What to do.
Would you please repeat exactly the entries below, starting at the line with "چندرسانه‌ای (392, 145)" and ending at the line with "[button] (171, 55)", and nothing outside that range? Leave out the pictures.

Given data.
—————
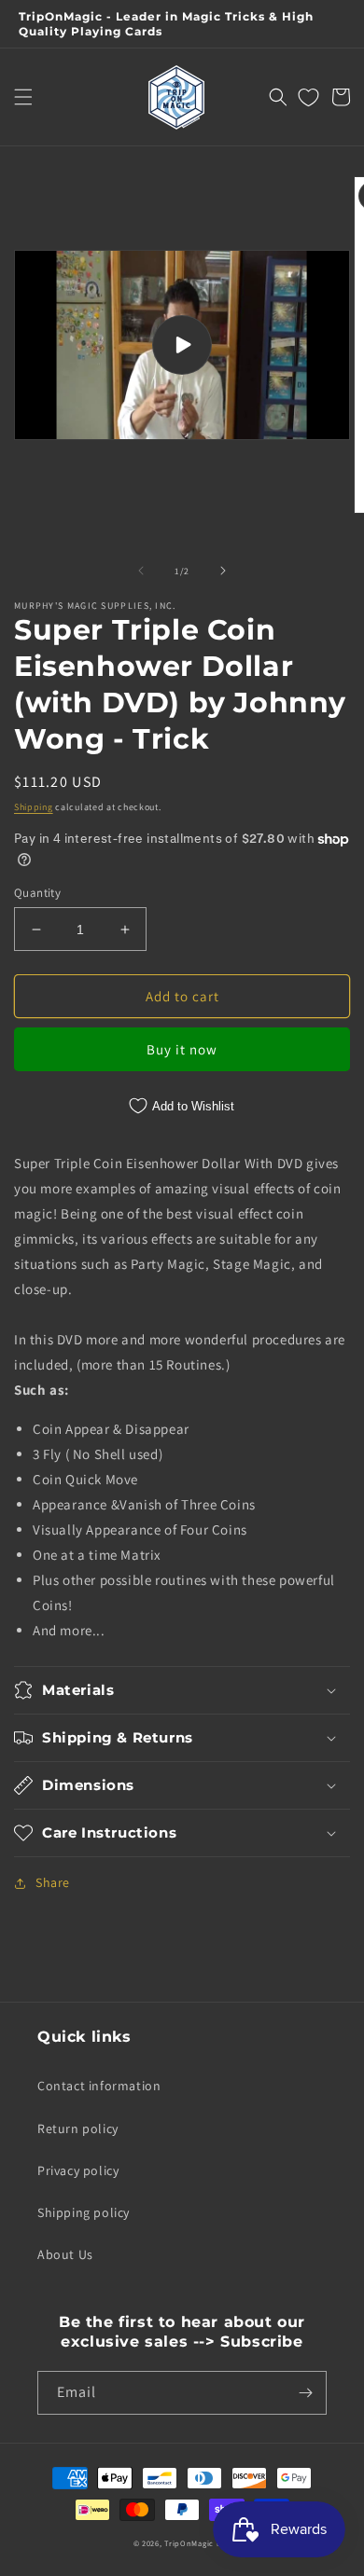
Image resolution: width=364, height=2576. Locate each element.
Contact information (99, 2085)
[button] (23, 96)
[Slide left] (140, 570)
—————
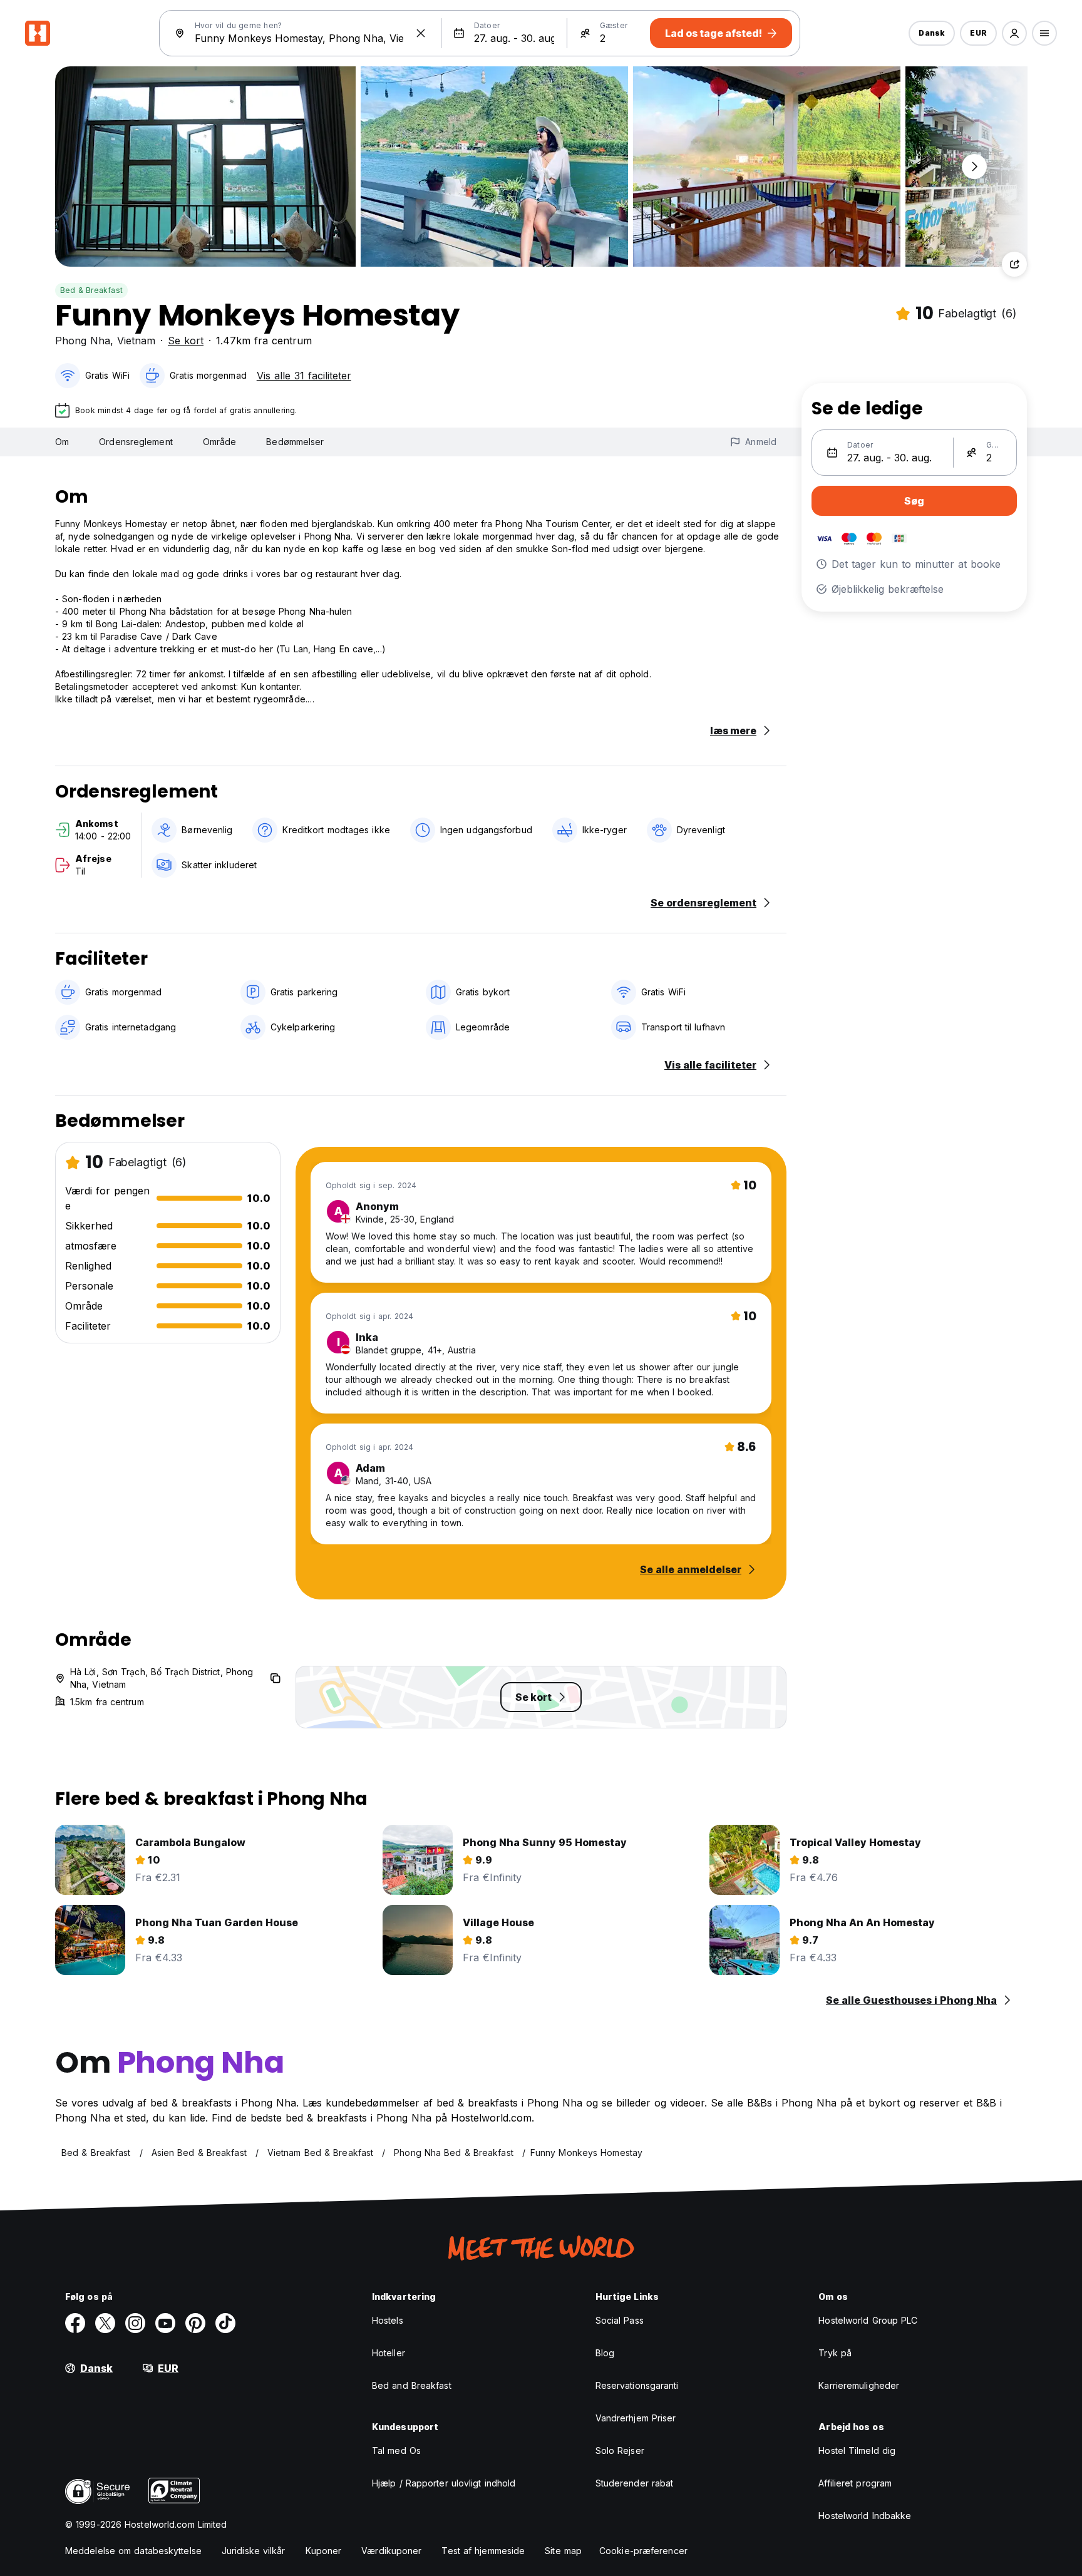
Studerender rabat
—————
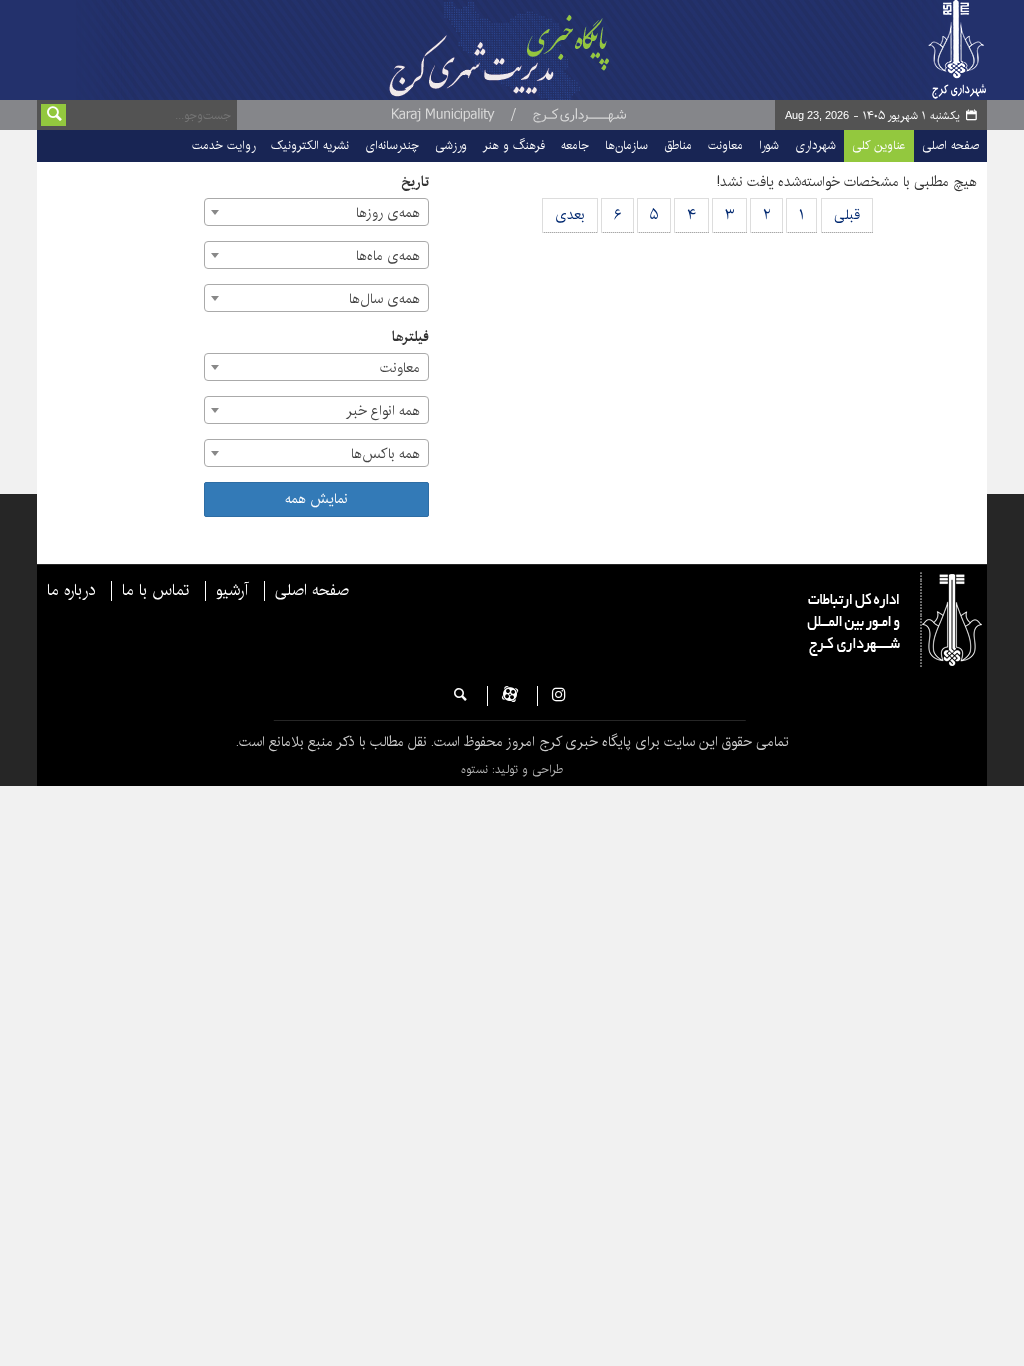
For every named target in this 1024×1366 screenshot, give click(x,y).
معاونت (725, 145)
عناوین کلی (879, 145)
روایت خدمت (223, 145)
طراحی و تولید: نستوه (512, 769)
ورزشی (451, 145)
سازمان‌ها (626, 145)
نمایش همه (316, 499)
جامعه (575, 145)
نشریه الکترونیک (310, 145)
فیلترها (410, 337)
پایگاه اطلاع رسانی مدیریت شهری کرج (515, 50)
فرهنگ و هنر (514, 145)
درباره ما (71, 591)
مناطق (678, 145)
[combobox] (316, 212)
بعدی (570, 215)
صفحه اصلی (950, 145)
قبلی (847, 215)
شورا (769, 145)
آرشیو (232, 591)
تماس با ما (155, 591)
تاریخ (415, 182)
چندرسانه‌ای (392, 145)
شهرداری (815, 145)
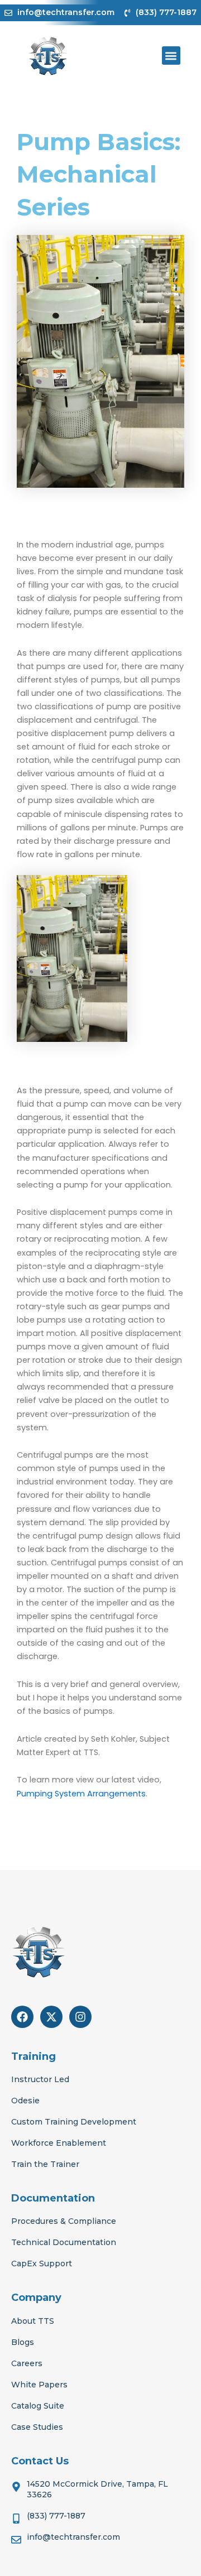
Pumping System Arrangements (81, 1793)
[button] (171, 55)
—————
Written reply.
چندرسانه‌ای (392, 145)
شهرداری (815, 145)
Pumping System Arrangements (81, 1793)
[button] (171, 55)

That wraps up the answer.